In 2002, researchers published the results of the Women’s Health Initiative, a massive clinical trial designed to investigate the effects of menopausal hormone therapy (MHT) on postmenopausal women. The study claimed that hormone replacement therapy significantly increased the risk of breast cancer and blood clots in participants. The risk was so great, in fact, that they ended the study prematurely.
Of course, the media jumped all over this, following the common news mantra “if it bleeds, it leads.” Major outlets ran alarming headlines before the full data was released to the scientific community. Moreover, they tended to focus on relative risk—the study showed a 26 percent increase in breast cancer, for instance—rather than absolute risk—one additional case per 1,000 women per year.

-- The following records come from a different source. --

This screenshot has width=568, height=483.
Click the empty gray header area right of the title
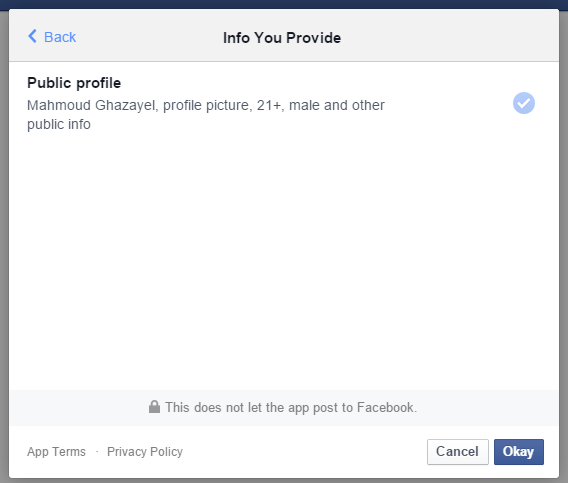(449, 36)
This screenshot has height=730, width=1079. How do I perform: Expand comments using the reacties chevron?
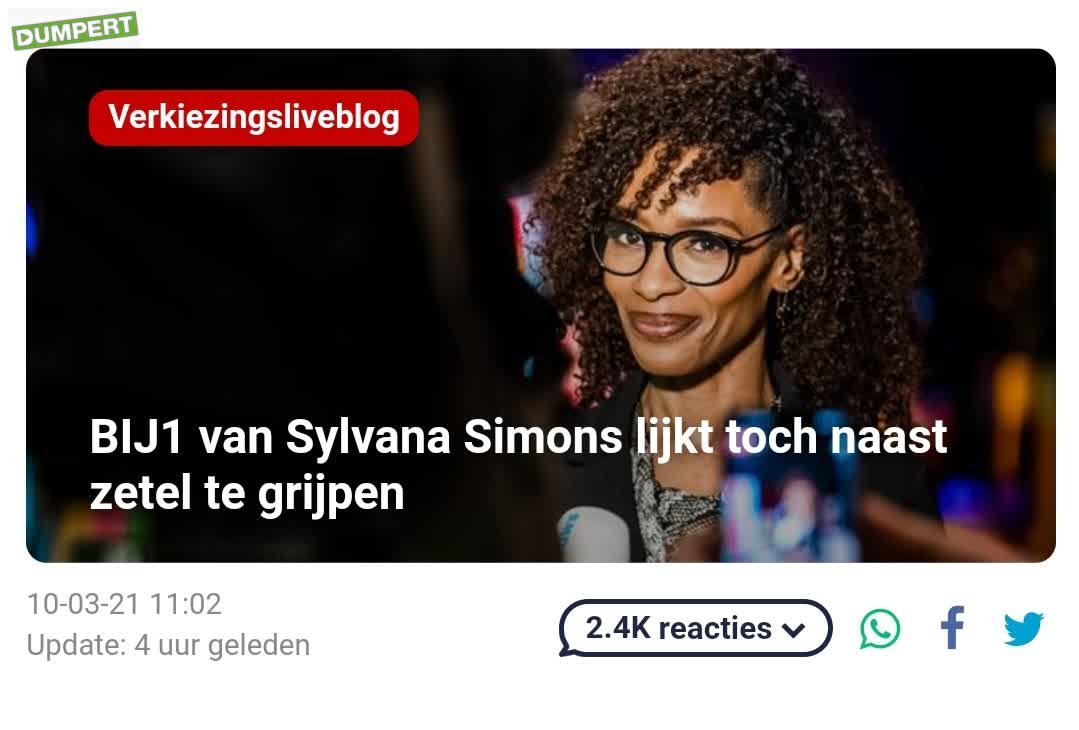click(793, 630)
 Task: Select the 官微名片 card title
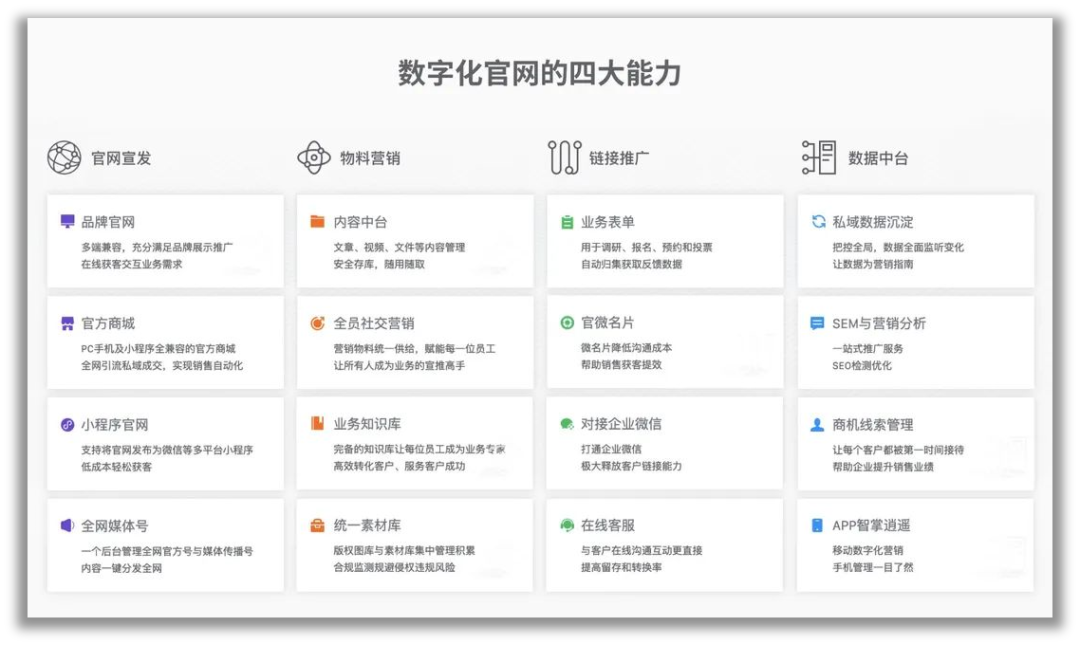tap(607, 323)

What the media didn’t report was that the study had several critical flaws, including that it used synthetic rather than bioidentical hormones, and many of the reported risks were not actually statistically significant.
But because of the media headlines following the WHI study, 80 percent of doctors today still refuse to prescribe hormones. This, according to Randy Vawdrey, NP-C, has inappropriately denied 50 million women a therapy that could have greatly helped both their lifespan and healthspan.
DHEA’s Protective Role in Heart Health
Take dehydroepiandrosterone (DHEA), for example. DHEA is the body's most abundant steroid hormone. While it’s primarily an adrenal hormone, it also plays a role in estrogen and testosterone creation. And, like many of your body’s functions, DHEA production slows as you age.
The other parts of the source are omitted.